We knew that we'd have to drive along the scary edge of the Palisades Lake. The water was was so beautiful, but the road was narrow, and winding, and, if you looked out the window just right, it would seem like only a few inches of a driving mistake would drop our car off the cliff into the deep reservoir.
It wasn't even the long stretch of road on Antelope Flat that was so boring. When you live in a narrow valley, with mountain ranges entirely surrounding you, that wide open prairie was a little forbidding. In the winter, the wind blew snow across the highway, obscuring the lines. And in the summer, the heat shimmered off the asphalt, and it seemed like you were lost in the desert.
No, our big problem today was the driver. We were traveling with our uncle, and we hardly knew him. He was the big brother to our mother and our aunt. But, we'd not spent nearly as much time in his company, as we had with our aunt. So we sat there, in his front seat, feeling very shy, as he drove that familiar highway from the city back to the farms.
Plus, that was another problem--the front seat. We couldn't see up over the dashboard. So, as we cruised along in his big old Buick, we started to feel the effects of the swooping, and dipping of his very nice shock absorbers. It was not a good effect.
About an hour into the drive, my sister leaned over and whispered that she didn't feel good. I told her to just take deep breaths. I'd already been concentrating really hard to stifle the queasiness I'd been experiencing, too. Actually, we were getting rather close to the section of the highway that my big sisters had named "Barf Bend." It seemed that, about half-way through many trips to our aunt's house, someone would feel carsick. My dad or mom would quickly pull off the pavement, and we'd all jump out, shoving the heaving child ahead of us, to avoid being splattered.
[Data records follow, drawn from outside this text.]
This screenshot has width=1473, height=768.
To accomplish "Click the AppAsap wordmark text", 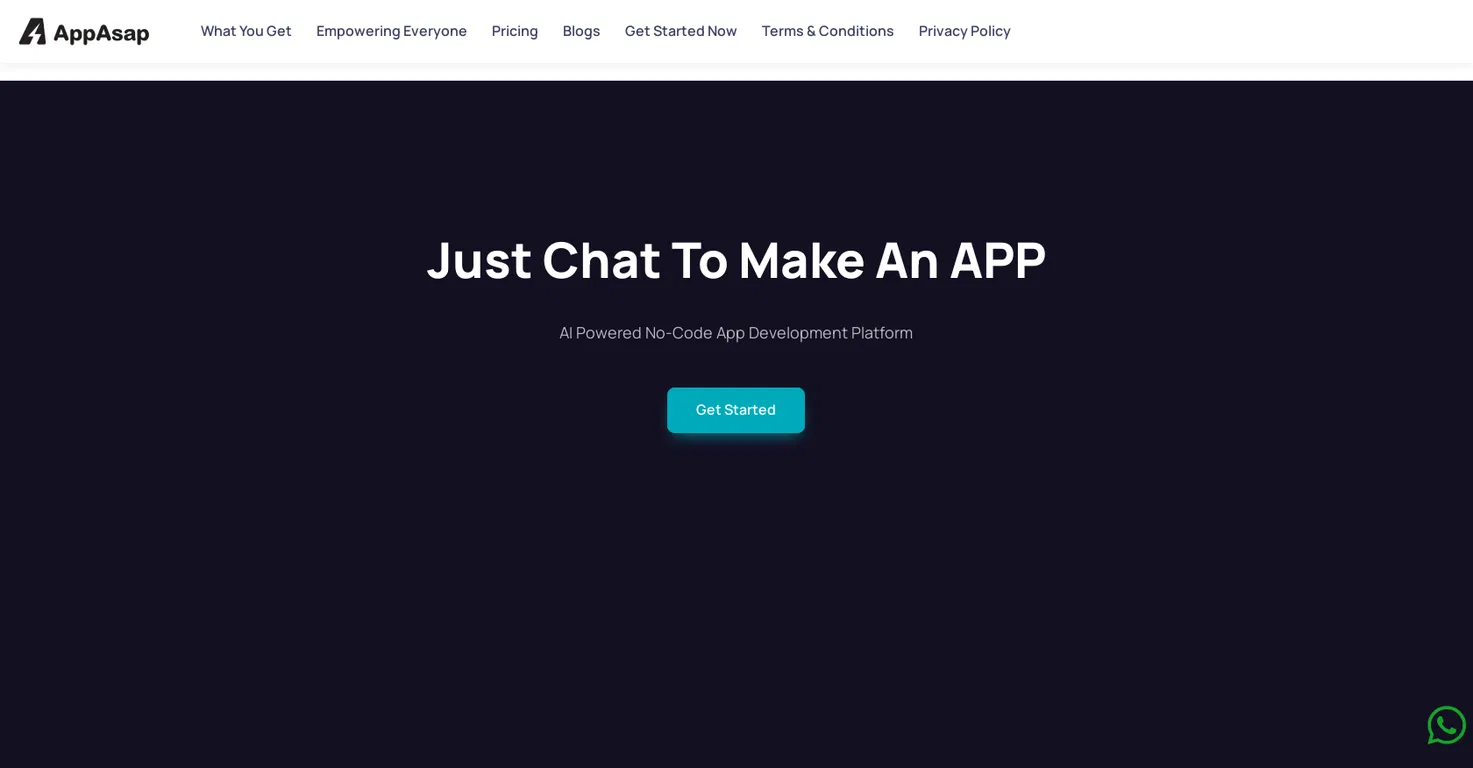I will (101, 33).
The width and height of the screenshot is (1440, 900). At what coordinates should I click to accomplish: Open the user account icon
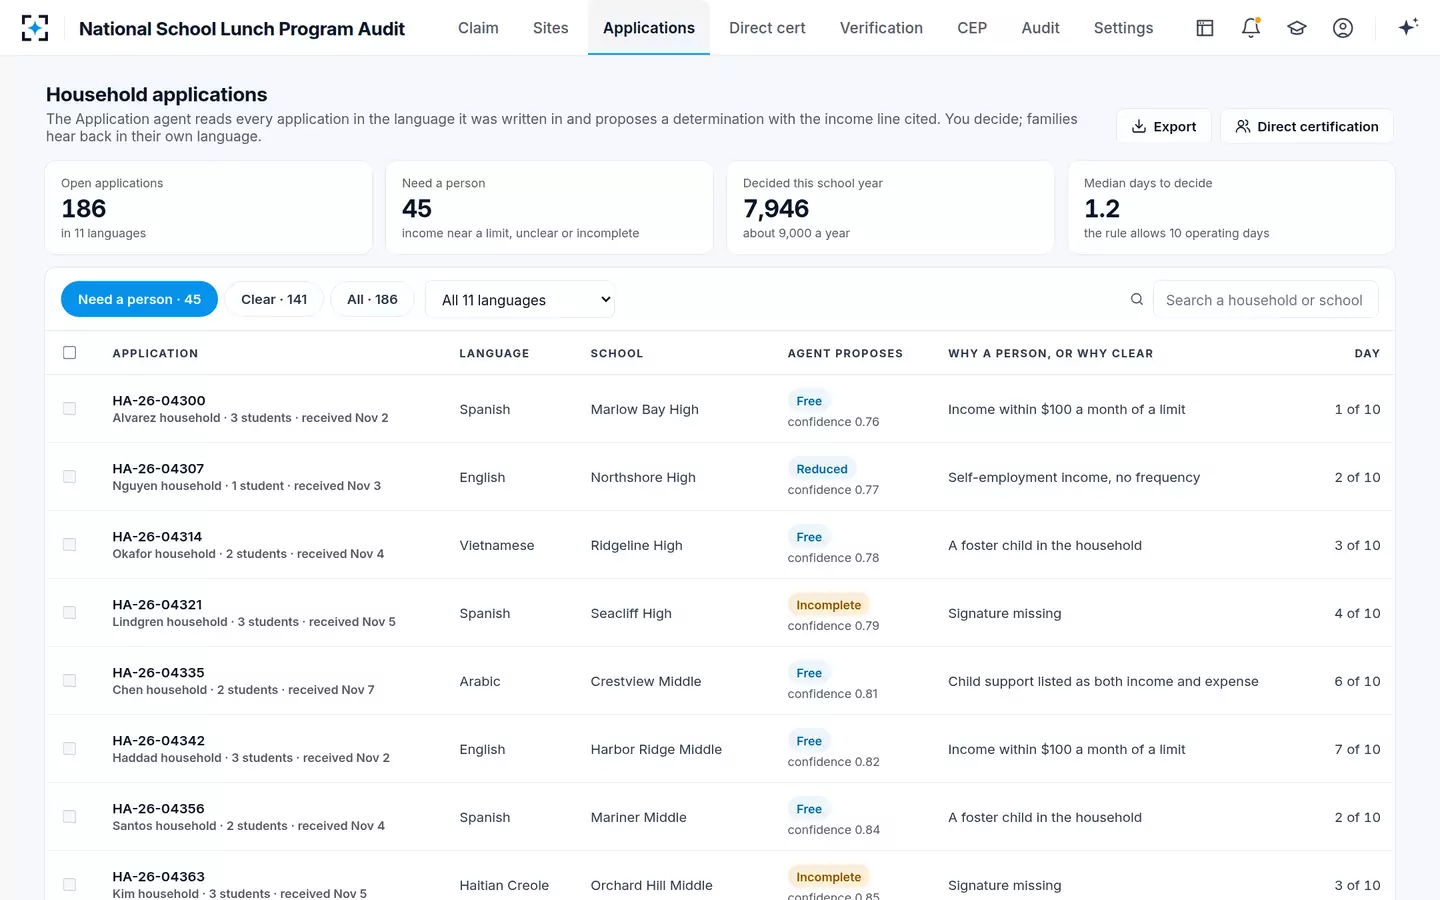click(1343, 28)
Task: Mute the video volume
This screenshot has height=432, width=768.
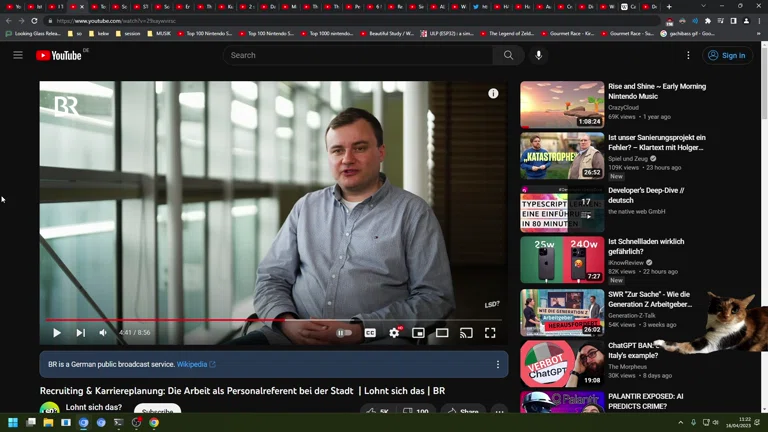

I looked again at my sister. She leaned over to say something else, but instead, hurled her breakfast into my lap! Which, naturally, caused all of my careful concentration to vanish, and up came my cereal, too. My poor uncle slammed on his brakes as he pulled the car off onto the shoulder, spitting gravel from under the tires. He leaped out of the driver's door, as I shoved open the passenger's door and we girls stumbled into the weeds along the highway.
"Oh," he said, in a very distressed, but attempting to be kind voice, "I wish you girls would have said something sooner!" Yes, we did, too. He did his best to clean up the mess. We heaved a little more into the weeds. We cried a little, and then just felt really embarrassed. We know he meant well, but his youngest child was 14 or 15 by then, so I know that he was quite uncomfortable trying to figure out what to do with us little girls.
We drank some water, and then climbed back in the car. We knew we didn't have to worry about a repeat. There wasn't anything left to barf out anymore. We were quite stressed about vomiting in his nice car. Somehow, we all made it back to our home. I can't remember what he and my mom said to each other. I'll just never forget how embarrassing it was to throw up in front of a virtual stranger.